[[ DATA SUPPLIED, beginning ]]

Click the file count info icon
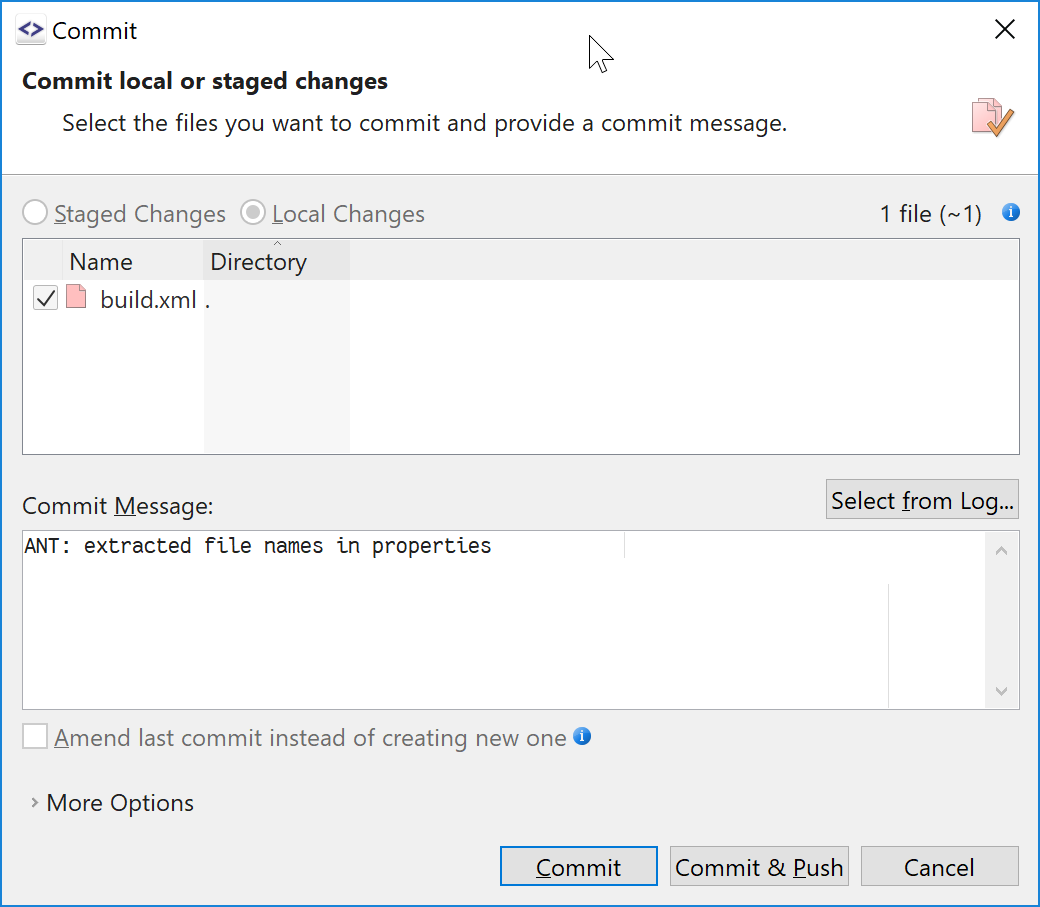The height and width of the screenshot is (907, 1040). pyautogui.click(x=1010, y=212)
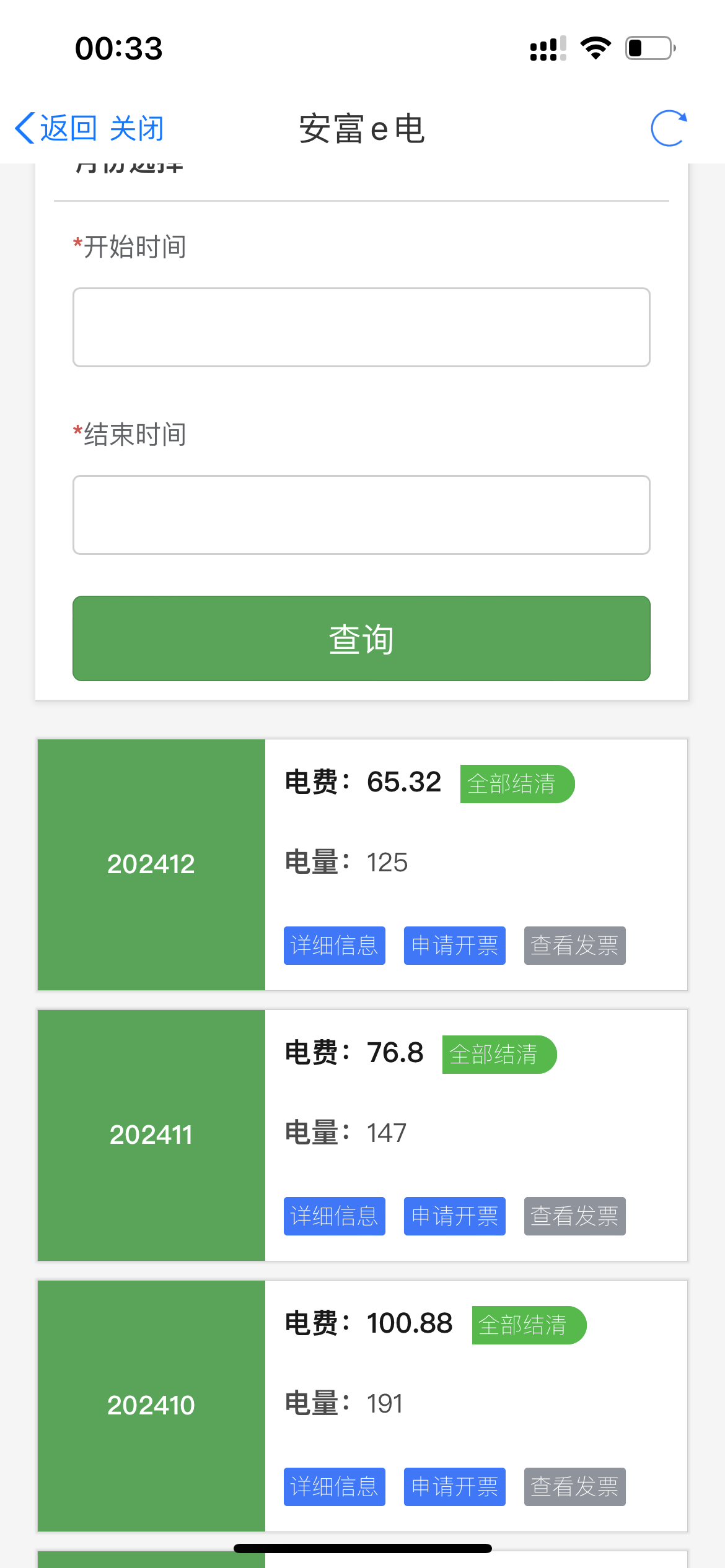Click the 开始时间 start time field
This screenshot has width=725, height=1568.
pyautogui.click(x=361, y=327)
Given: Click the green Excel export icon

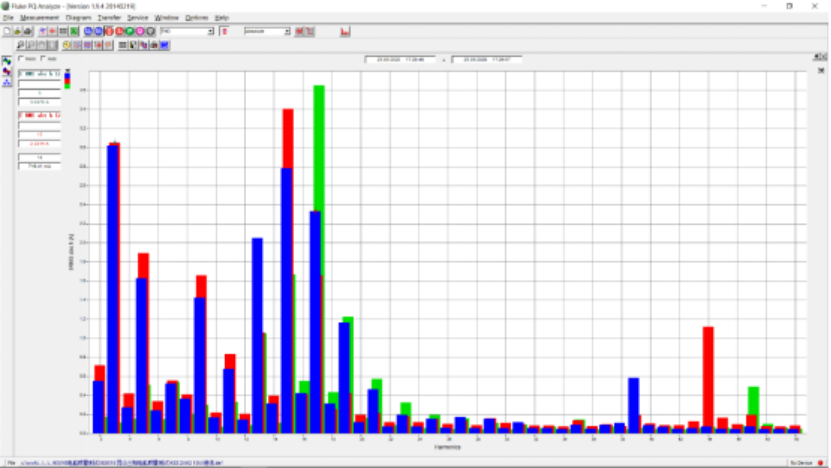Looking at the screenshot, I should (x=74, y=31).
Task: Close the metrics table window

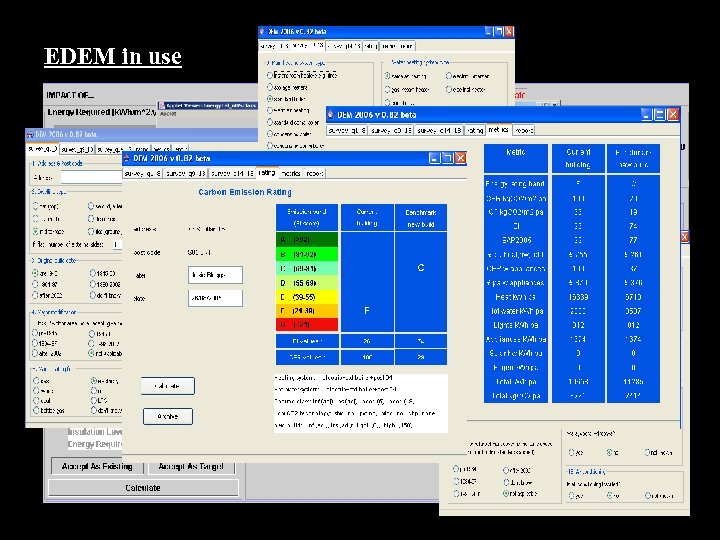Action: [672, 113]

[[ DATA SUPPLIED, end ]]

## YOUR OBJECTIVE
Every line of the listing should be copied precisely, with images omitted.

## TASK SOLUTION
Click the file count info icon
The height and width of the screenshot is (907, 1040). pyautogui.click(x=1010, y=212)
Click the 开始时间 start time field
This screenshot has width=725, height=1568.
pyautogui.click(x=361, y=327)
Given: Click the green Excel export icon

Looking at the screenshot, I should (x=74, y=31).
Task: Close the metrics table window

Action: [672, 113]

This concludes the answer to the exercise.